Real-Time Business Example
Scenario: An HR director needs to present the workforce distribution across all five company departments, broken down by seniority level, at a quarterly board meeting.
Visualization: A Horizontal Stacked Bar Chart lists departments (Engineering, Sales, Marketing, HR, Finance) along the Y-axis. Each bar is divided into three segments: Junior (light blue), Mid-Level (blue), and Senior (dark blue). The director can immediately see that Engineering has the largest team (200 employees) with the highest proportion of senior staff, while HR is the smallest team (55 employees) with a predominantly junior composition.
Common Metrics Displayed
- Headcount by Level: Employee counts segmented by role, seniority, or employment type.
- Response Distribution: Survey response counts across Likert-scale options per question.
- Revenue by Channel: Sales revenue per product line broken down by distribution channel.

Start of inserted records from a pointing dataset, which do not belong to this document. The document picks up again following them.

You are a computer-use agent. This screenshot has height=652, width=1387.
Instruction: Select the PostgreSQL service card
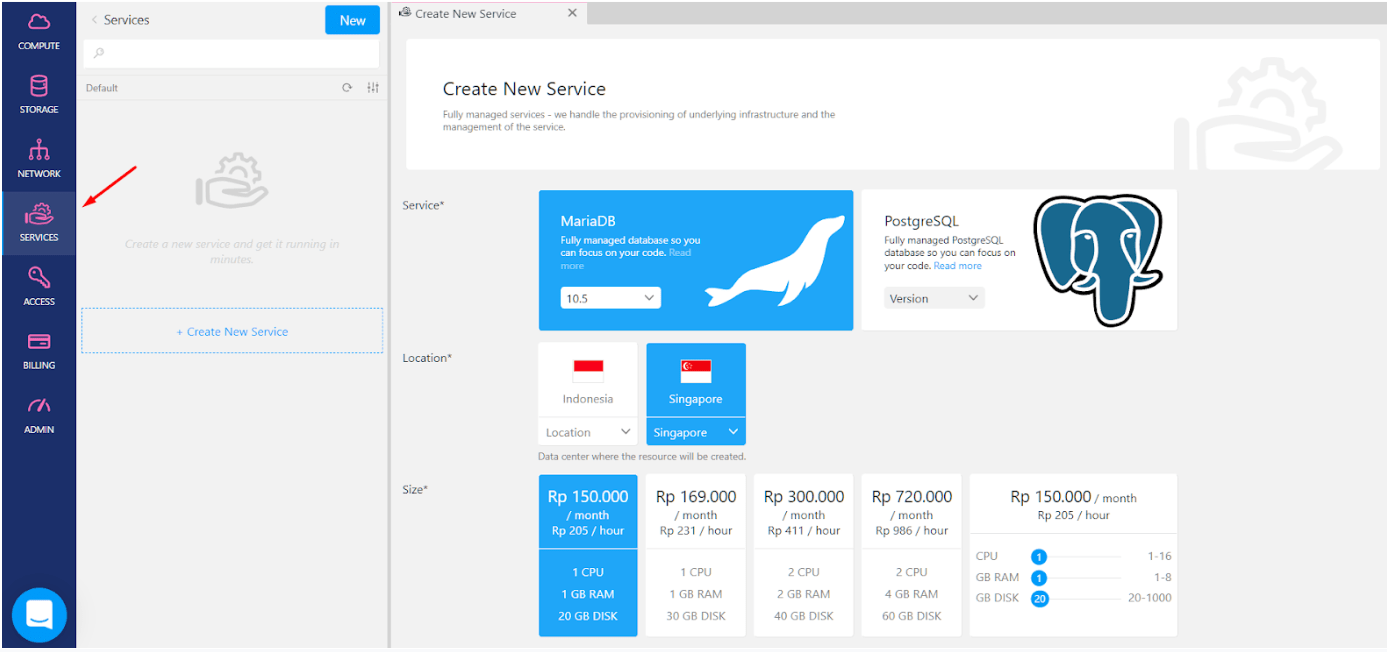point(1018,260)
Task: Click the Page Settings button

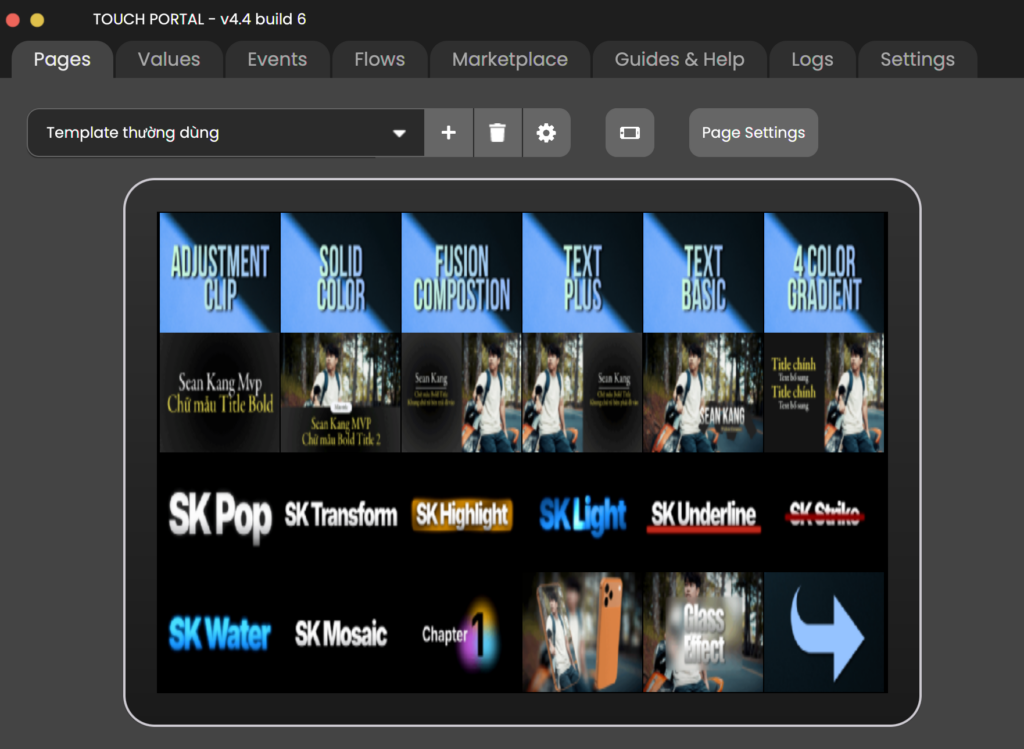Action: point(753,133)
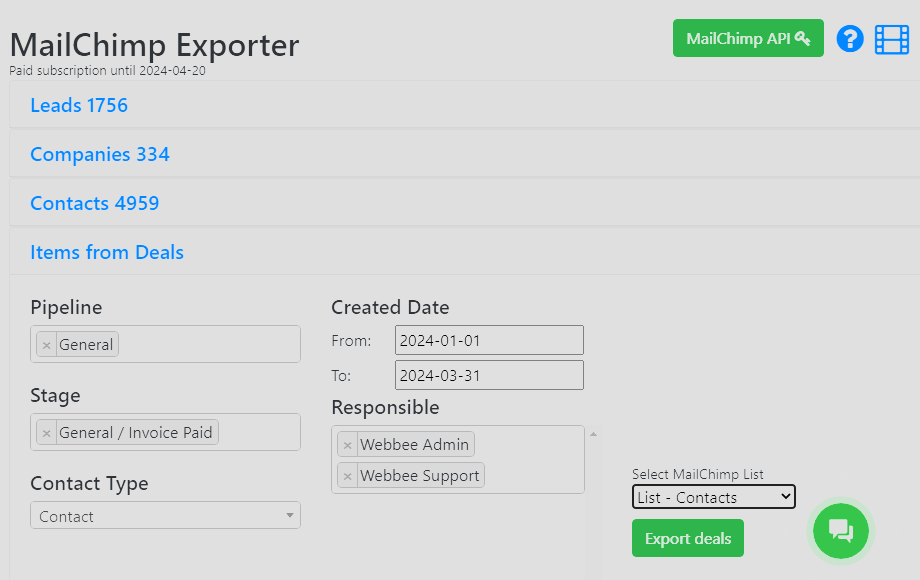Remove the General pipeline tag
This screenshot has width=920, height=580.
click(x=46, y=345)
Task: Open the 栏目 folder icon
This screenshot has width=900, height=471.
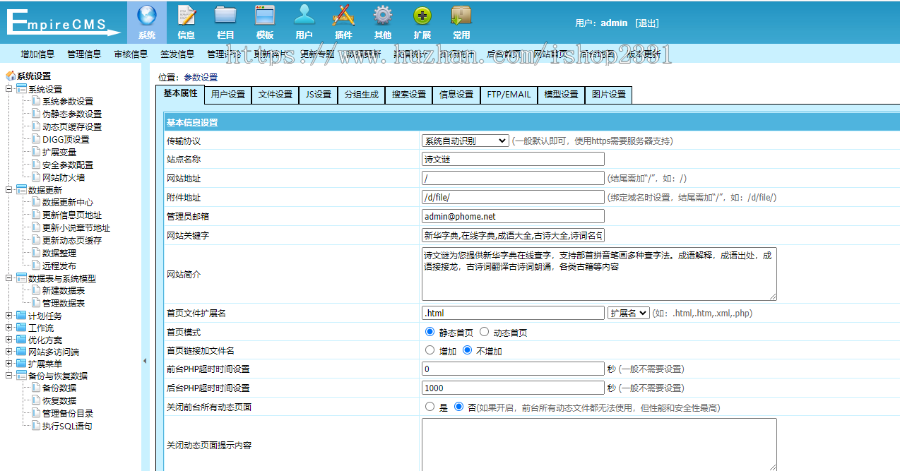Action: (x=225, y=20)
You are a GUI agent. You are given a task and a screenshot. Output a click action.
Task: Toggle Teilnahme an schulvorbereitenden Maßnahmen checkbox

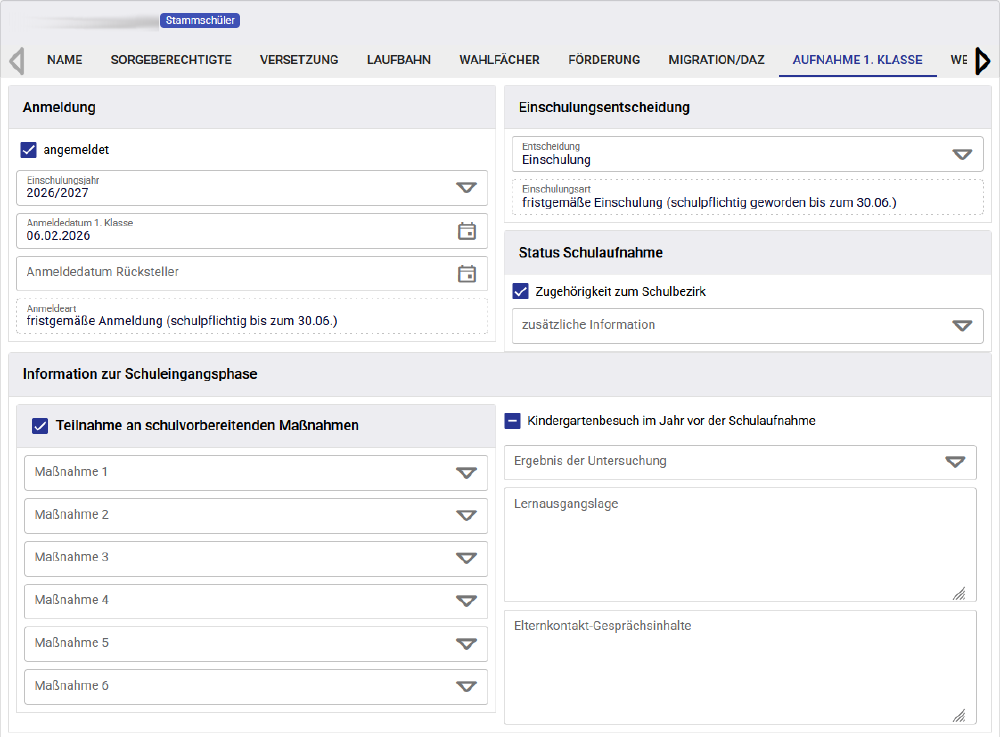coord(40,426)
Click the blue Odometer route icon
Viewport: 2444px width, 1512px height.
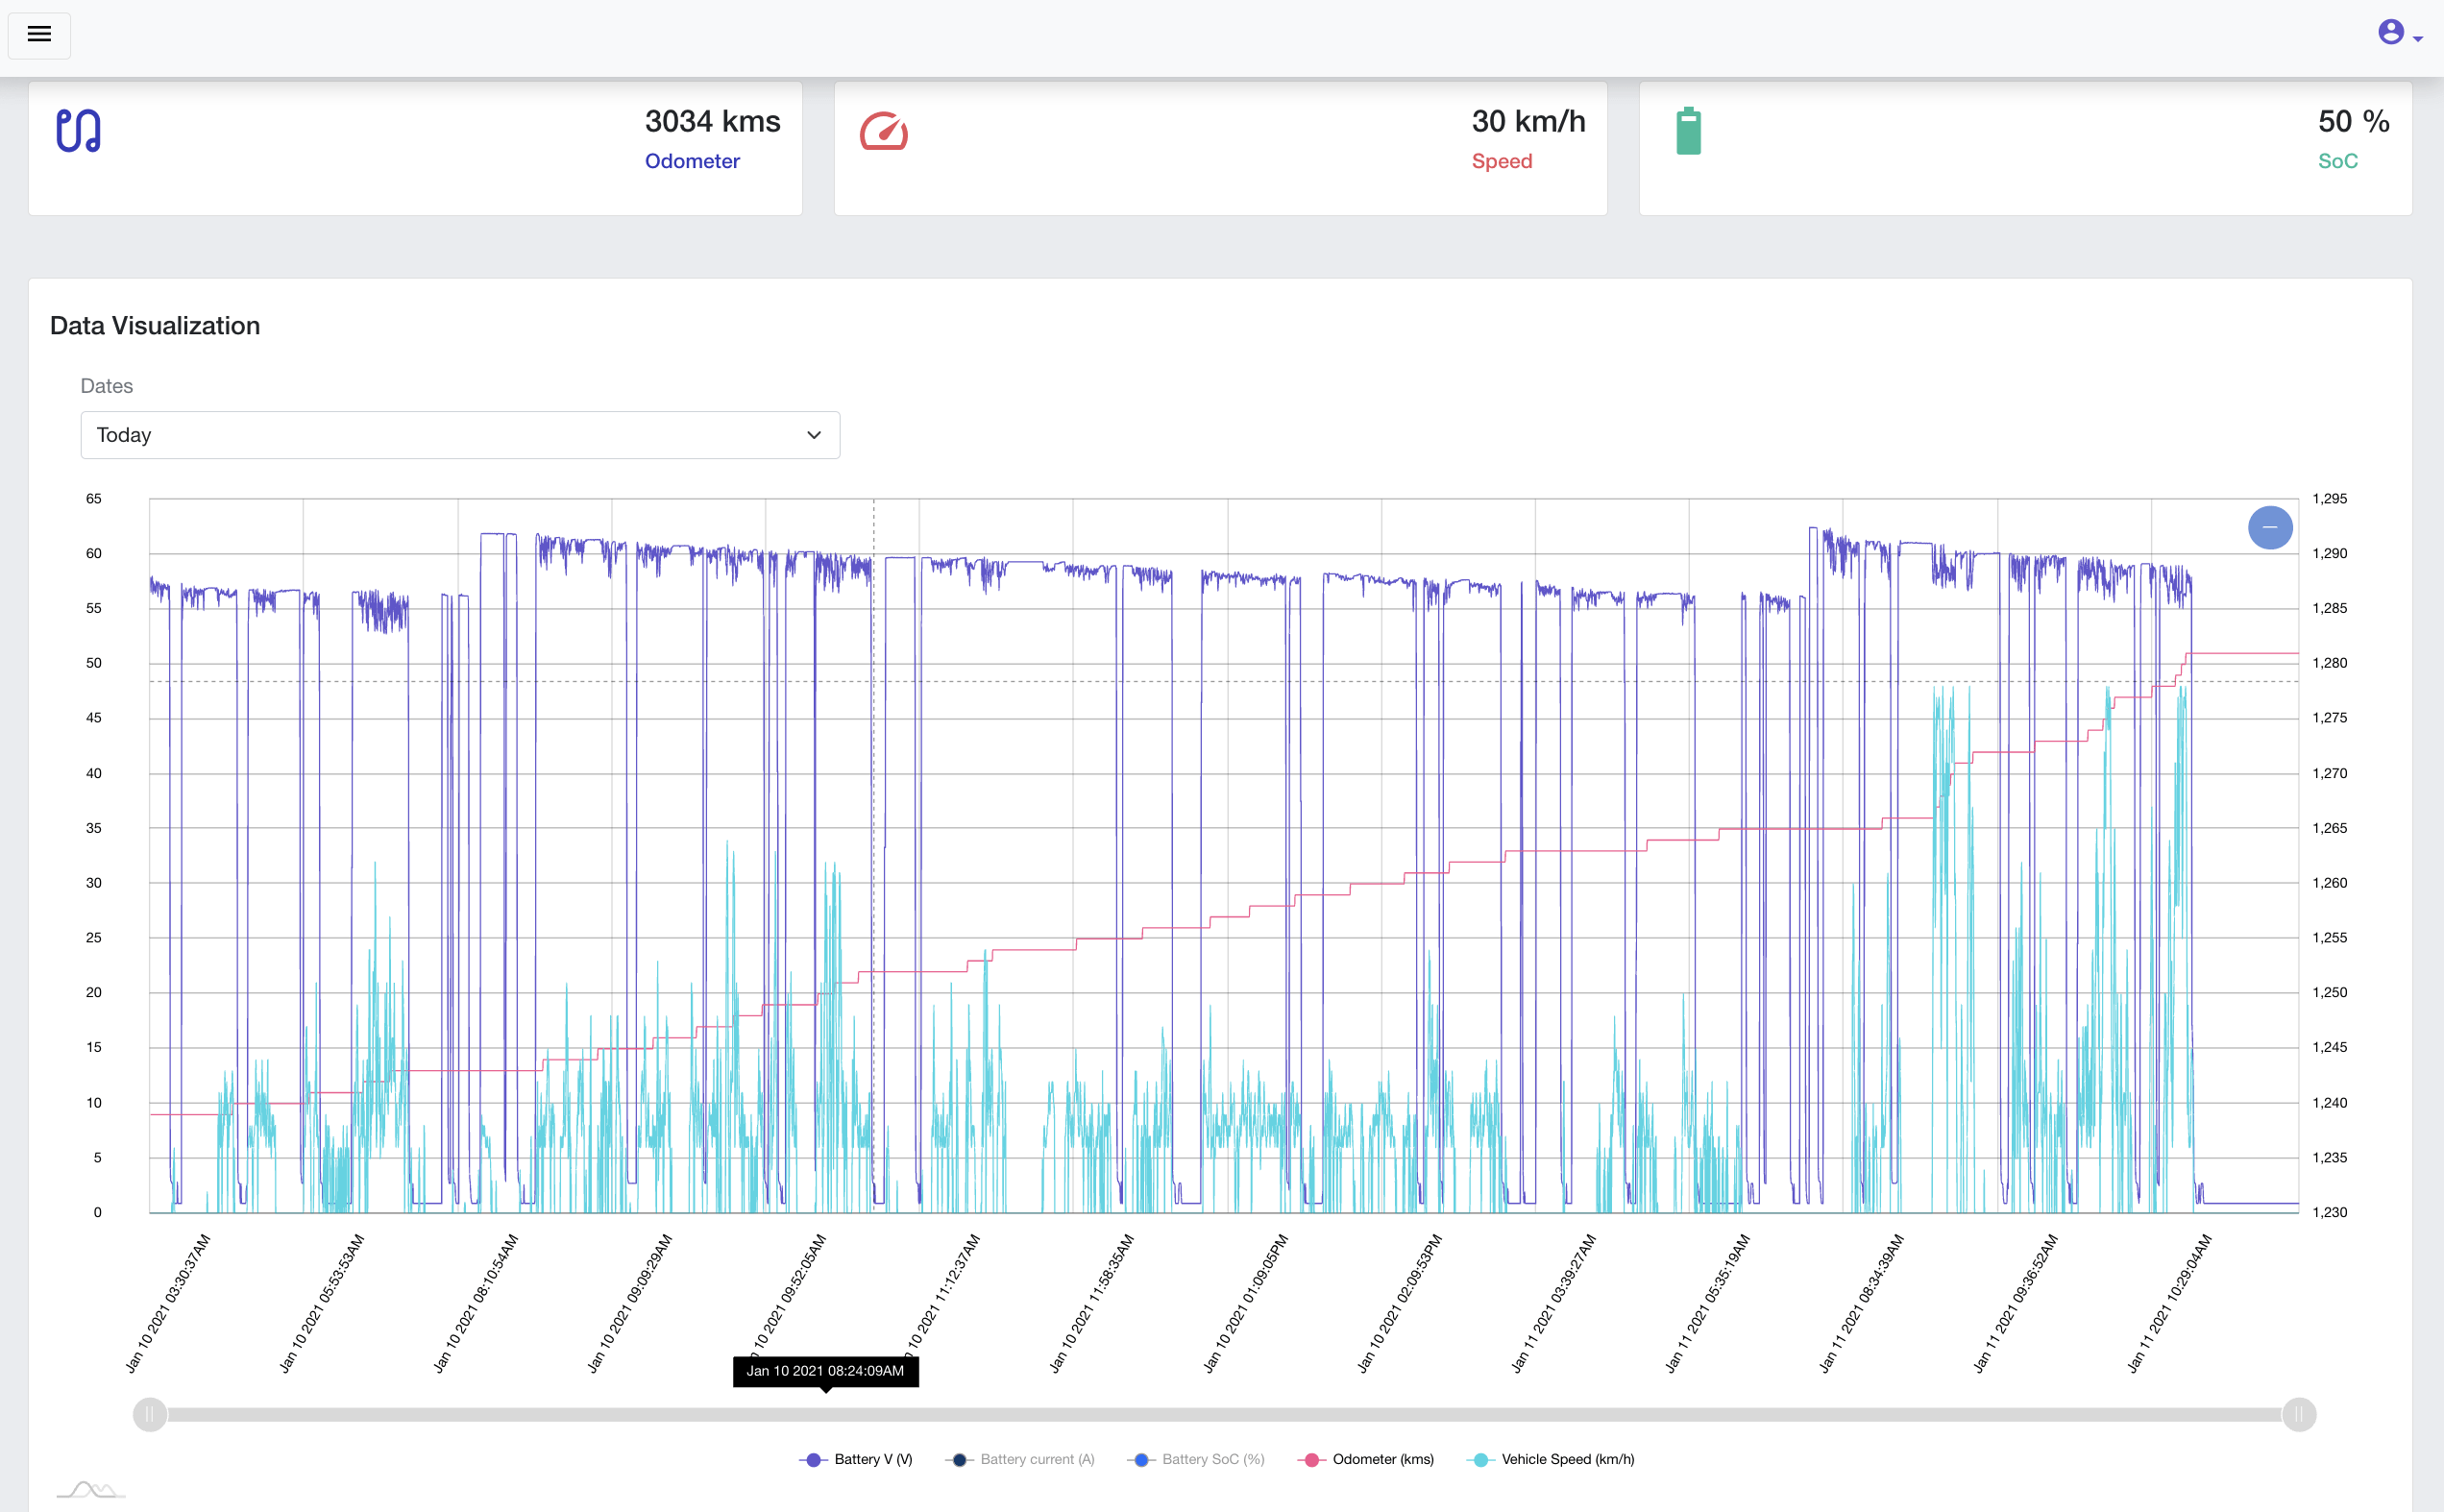(x=79, y=130)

- Task Status Breakdown: Task counts per project grouped by completion status (To-Do, In Progress, Done).
User Interactions
| Interaction | Behavior |
|---|---|
| Filters | Apply filters by department, time period, or any relevant dimension to refine the displayed data. |
| Hover / Tooltip | Hovering over a segment reveals the sub-category name, value, and percentage of the total bar length. |
| Click / Drill-Down | Clicking a segment filters the dashboard to display data specific to that sub-category. |
| Legend Toggle | Click a legend entry to show or hide its segment across all bars. |
| Export | Export to Excel. |
Creation Steps
- Select Horizontal Stacked Bar Chart as the report type.
- Group By: Drag a category field (e.g., Department).
- Metrics: Add multiple value fields for stacked segments (e.g., Junior Count, Senior Count).